Closed alienbeatpoet closed 3 years ago

alienbeatpoet commented 8 years ago

i’m trying to affect each particular note’s velocity. i thought maybe you were using ‘volume’ where you meant ‘velocity’, but that appears to not be the case.

i have a loop that is generating new Note() instances, but i can’t seem to affect the velocity or volume. the result is basically the following:

Note(value=A, octave=3, volume=101)
Note(value=B, octave=5, volume=68)
Note(value=E, octave=4, volume=86)
Note(value=C, octave=5, volume=71)
Note(value=E, octave=3, volume=104)
Note(value=B, octave=5, volume=65)
Note(value=C, octave=3, volume=85)
Note(value=A, octave=5, volume=74)

however, when the midi file is written out (see attached) and opened in Logic Pro X all the notes are correct, however they all have a velocity of 120 and no indication of change in volume anywhere.

where is the velocity being set to a value of 120? and where is the volume value being used?

tracks.mid.zip

kroger commented 8 years ago

Hi,

Volume is the proper musical term, whereas velocity is MIDI jargon (since it was developed with keyboard in mind). Setting the volume keyword will affect the MIDI velocity, as you thought.

The volume keyword seems to be working here, on a Mac. I heard some people having problems on Windows.

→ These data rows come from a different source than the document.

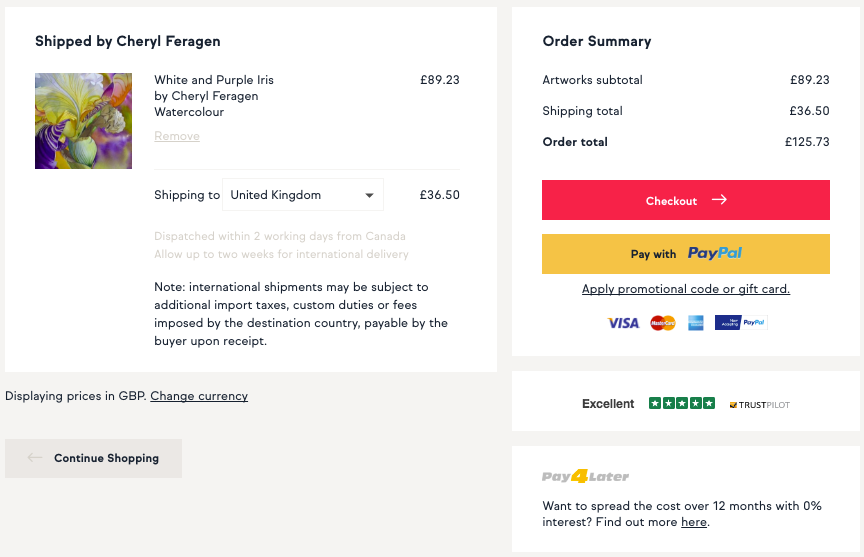Click the left arrow on Continue Shopping

coord(35,458)
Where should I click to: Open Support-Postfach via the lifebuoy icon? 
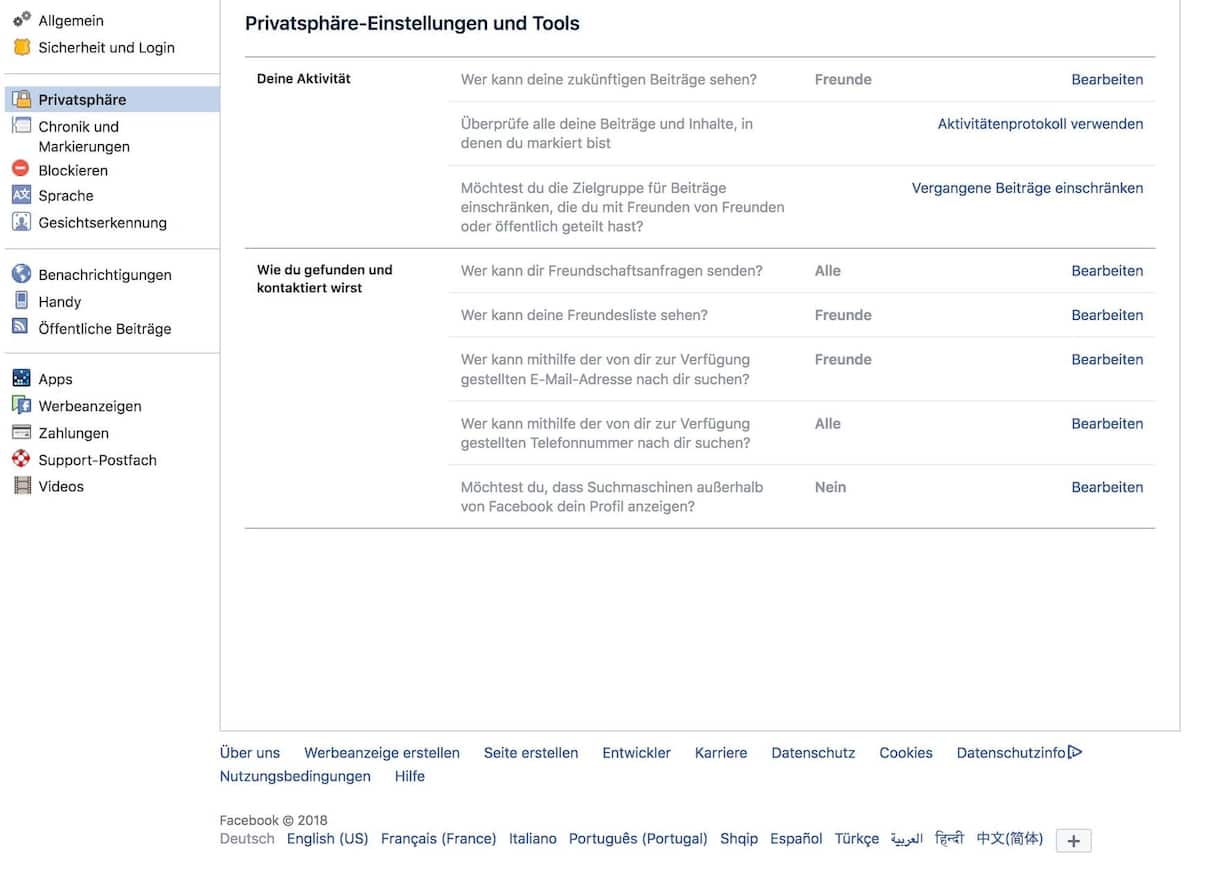click(x=20, y=460)
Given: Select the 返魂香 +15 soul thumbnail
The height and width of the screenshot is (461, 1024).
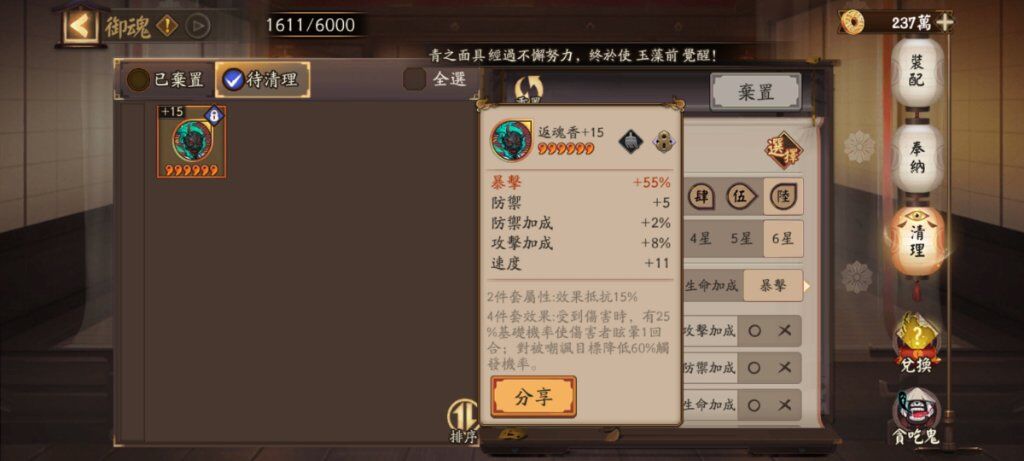Looking at the screenshot, I should [191, 141].
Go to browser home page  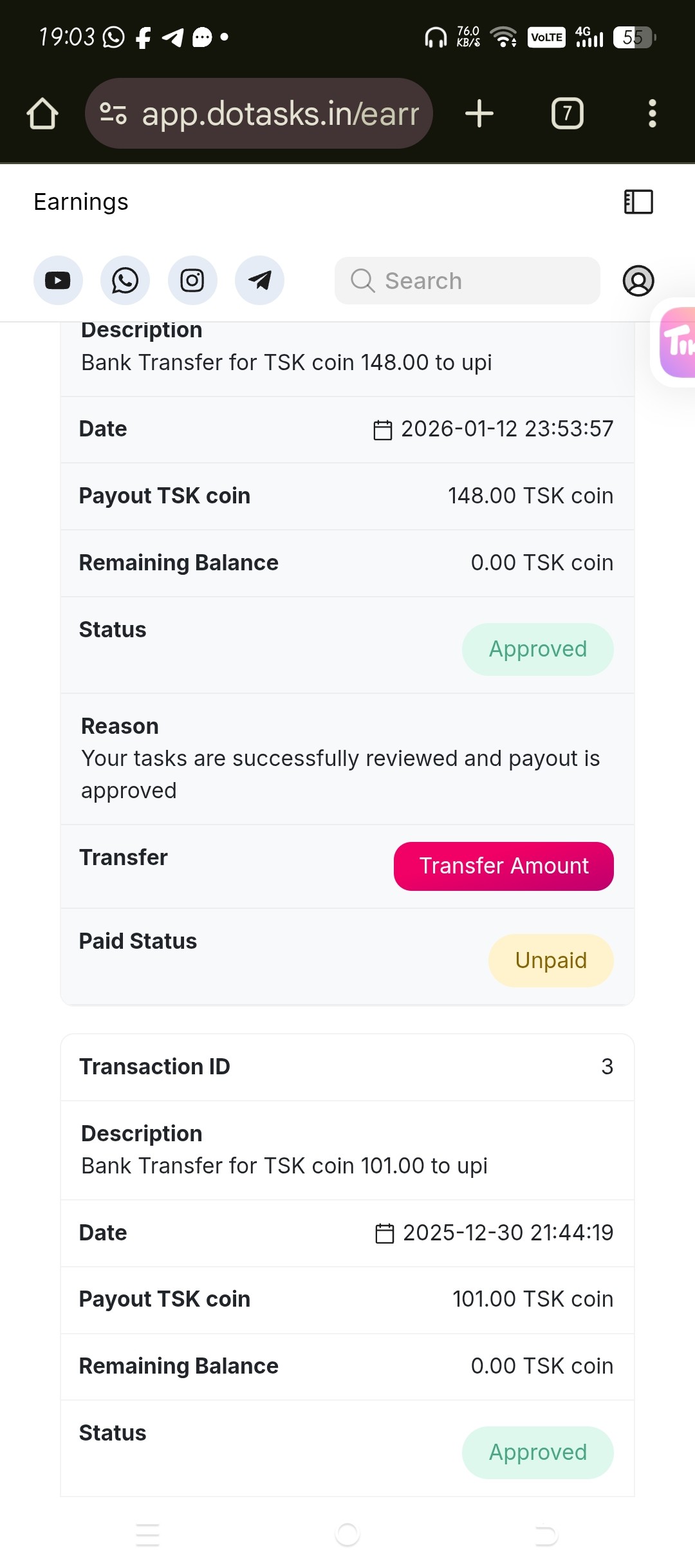click(x=42, y=114)
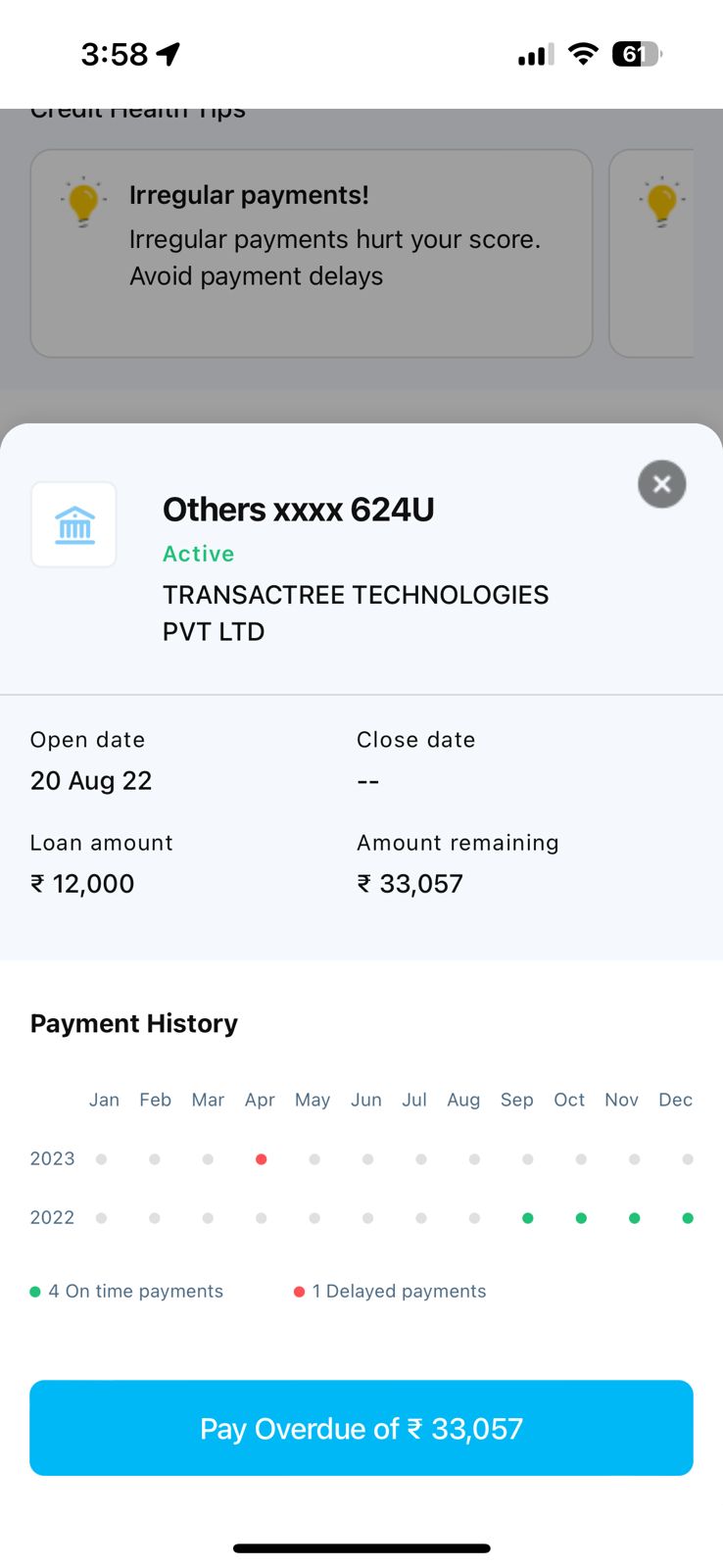Tap the battery indicator in status bar
The width and height of the screenshot is (723, 1568).
click(x=636, y=54)
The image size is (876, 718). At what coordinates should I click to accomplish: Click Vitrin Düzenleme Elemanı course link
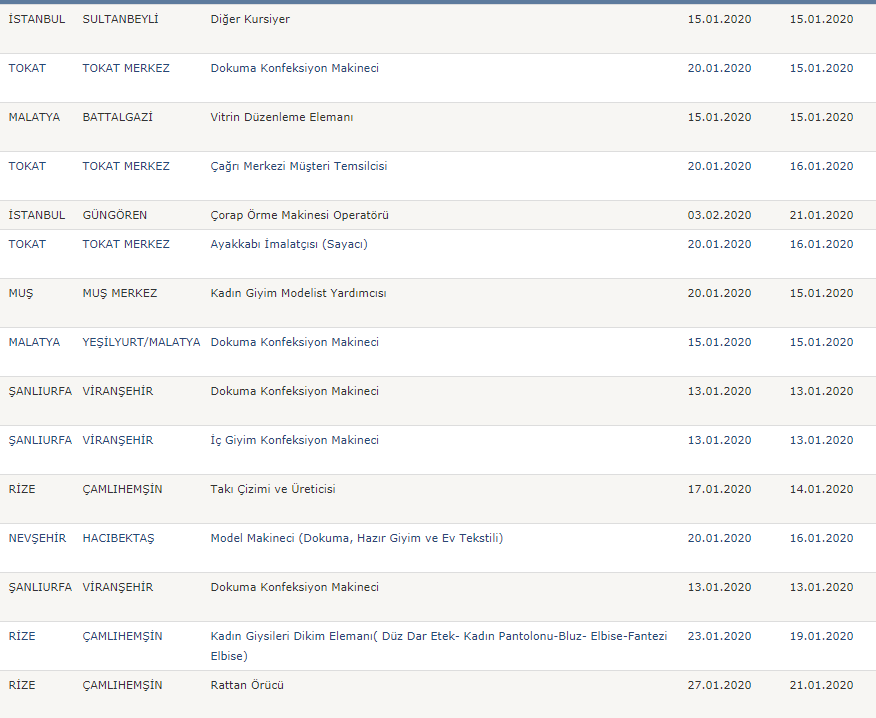point(282,117)

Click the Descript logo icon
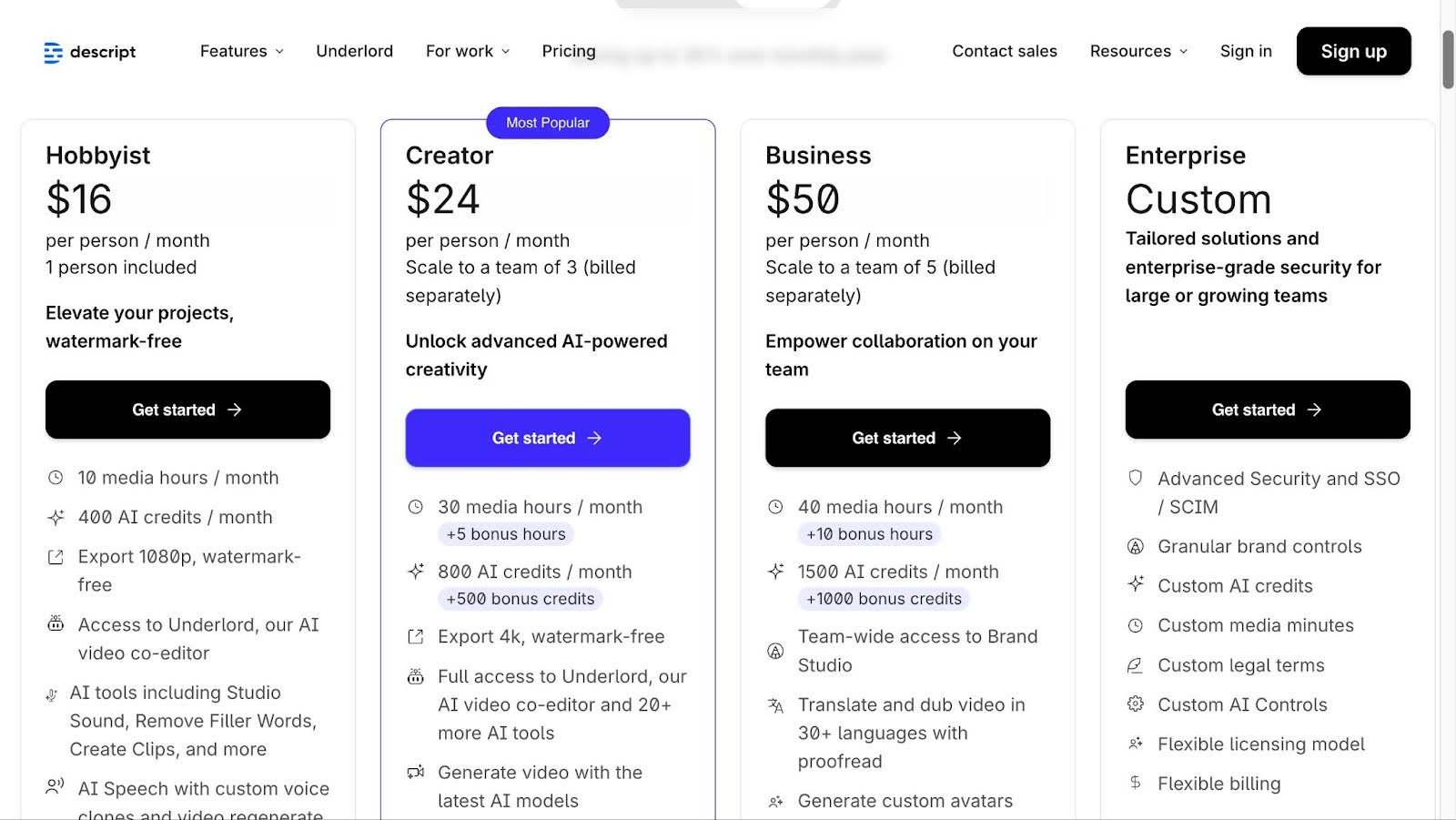click(53, 53)
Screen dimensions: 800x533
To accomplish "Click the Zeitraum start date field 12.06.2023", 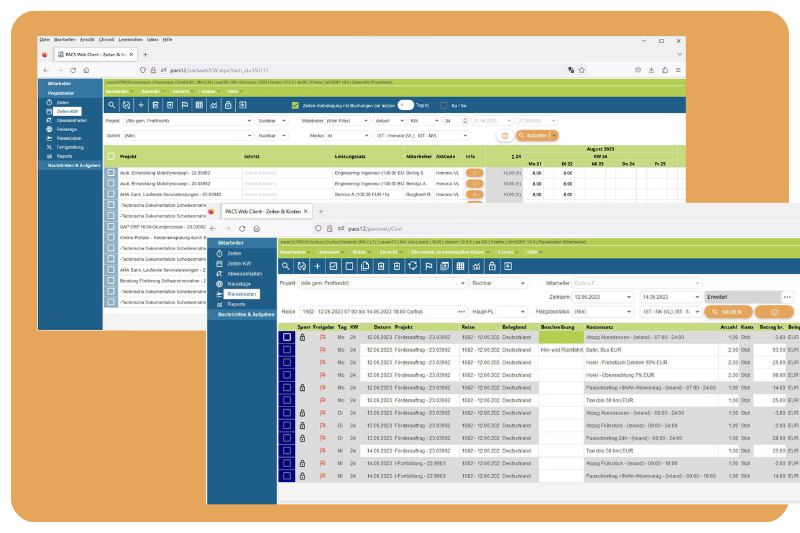I will click(x=602, y=297).
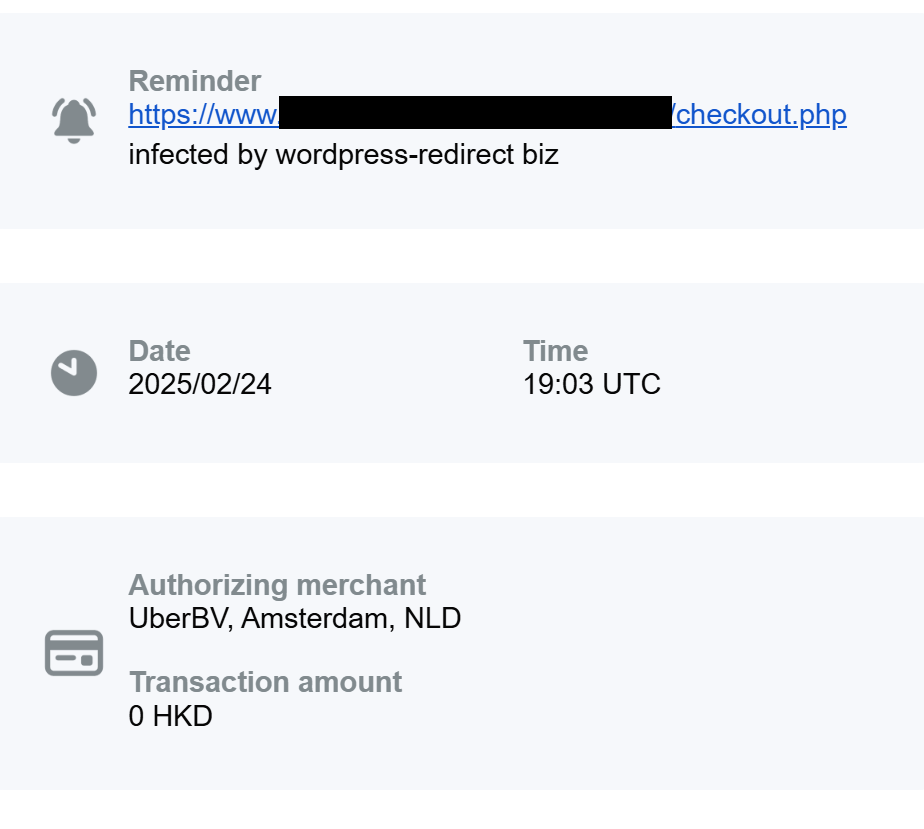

Could you, please, try to run the following code and see if it works? It will generate one note with the velocity of 68:

#!/usr/bin/env python

from pyknon.genmidi import Midi
from pyknon.music import Note

notes1 = [Note(value=0, octave=3, volume=68)]
midi = Midi(1, tempo=90)
midi.seq_notes(notes1, track=0)
midi.write("demo.mid")

As you can see, it works here:

note

Maybe Logic doesn't like the Midi file pyknon generates?